Se veía muy cansado.
“Cierto, nuestra esencia no es eterna”.
Seguimos intercambiando ataques destructivos a cada rato, sin descansar, incluso el tiempo ahora era relativo.
Aunque el desgraciado podía sanarse, eventualmente había dejado de hacerlo, ahira los cortes, las quemaduras, el daño se le acumulaba, y su sangre se derramaba de tantas heridas profundas, que ahora parecía un muñeco sin vida.
Esto se estaba volviendo desesperante.
Tomé mi estoque con las dos manos, y junté la poca esencia que me quedaba, luego, la clave en el suelo.
El hielo se expandía a velocidad por toda el área, dejando ver la neblina de hielo que se evaporaba por las llamas de Arzobispo.
Un gruñido escapó de aquel hombre, la saliva comenzaba a correr de sus labios, y sus ojos alguna vez un oscuro brillo, ahora eran de un violeta profundo y centellante, como un diamante amatista.

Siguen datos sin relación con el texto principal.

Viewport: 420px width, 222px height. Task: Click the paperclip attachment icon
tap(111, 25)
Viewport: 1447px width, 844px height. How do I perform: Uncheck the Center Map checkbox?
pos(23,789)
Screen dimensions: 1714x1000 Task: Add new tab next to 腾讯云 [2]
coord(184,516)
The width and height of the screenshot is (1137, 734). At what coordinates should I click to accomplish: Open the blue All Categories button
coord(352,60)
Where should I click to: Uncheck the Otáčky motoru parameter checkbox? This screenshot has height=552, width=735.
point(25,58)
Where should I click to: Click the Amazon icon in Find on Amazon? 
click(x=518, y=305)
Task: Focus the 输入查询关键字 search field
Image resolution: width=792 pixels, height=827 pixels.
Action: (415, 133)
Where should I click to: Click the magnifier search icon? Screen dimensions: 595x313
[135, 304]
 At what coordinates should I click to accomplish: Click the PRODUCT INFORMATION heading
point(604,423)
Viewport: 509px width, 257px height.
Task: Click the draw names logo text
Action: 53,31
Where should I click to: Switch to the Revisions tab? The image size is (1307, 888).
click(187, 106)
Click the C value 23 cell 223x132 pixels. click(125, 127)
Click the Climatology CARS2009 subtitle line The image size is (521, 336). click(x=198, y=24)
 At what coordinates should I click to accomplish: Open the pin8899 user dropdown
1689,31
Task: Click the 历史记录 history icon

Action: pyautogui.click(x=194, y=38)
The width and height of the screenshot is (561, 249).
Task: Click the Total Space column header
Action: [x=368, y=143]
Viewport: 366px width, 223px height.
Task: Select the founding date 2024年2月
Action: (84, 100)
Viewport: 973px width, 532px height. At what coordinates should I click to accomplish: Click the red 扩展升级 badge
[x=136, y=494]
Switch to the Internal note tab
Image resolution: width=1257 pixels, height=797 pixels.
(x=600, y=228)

– Sacrificio de sangre: mi dios haz de mí un títere de tu gracia –.
Esas palabras siniestras, provocaron un miedo instintivo en mi ser.
La palabra dios, viniendo de la boca de ese hombre, sabía que no había nada bueno de ello.
Además, nunca había escuchado tales actos de sacrificio.
“Usó su propia sangre, para un ritual, pero “Sacrificio de sangre”, ¿Qué es eso?” –.
Y mis conjeturas se hicieron realidad.
Aquel hombre se convulsionó erráticamente.
Garras horribles crecieron de sus manos, sus dientes crecieron y se curvaron, sus ojos amatistas, se hicieron más profundos, parecían más lunáticos.
– Ya no hay humanidad en ese hombre…
mejor dicho, nunca lo hubo, sacrificó su cuerpo a un espíritu inmundo que lo llaman dios –.
En ese momento, la realidad volvió a ondularse y distorsionarse.
Una espada de acero, envuelta en llamas solares atravesó la misma realidad o mejor dicho la prisión de la realidad, una nueva voluntad se sentía, está era agresiva.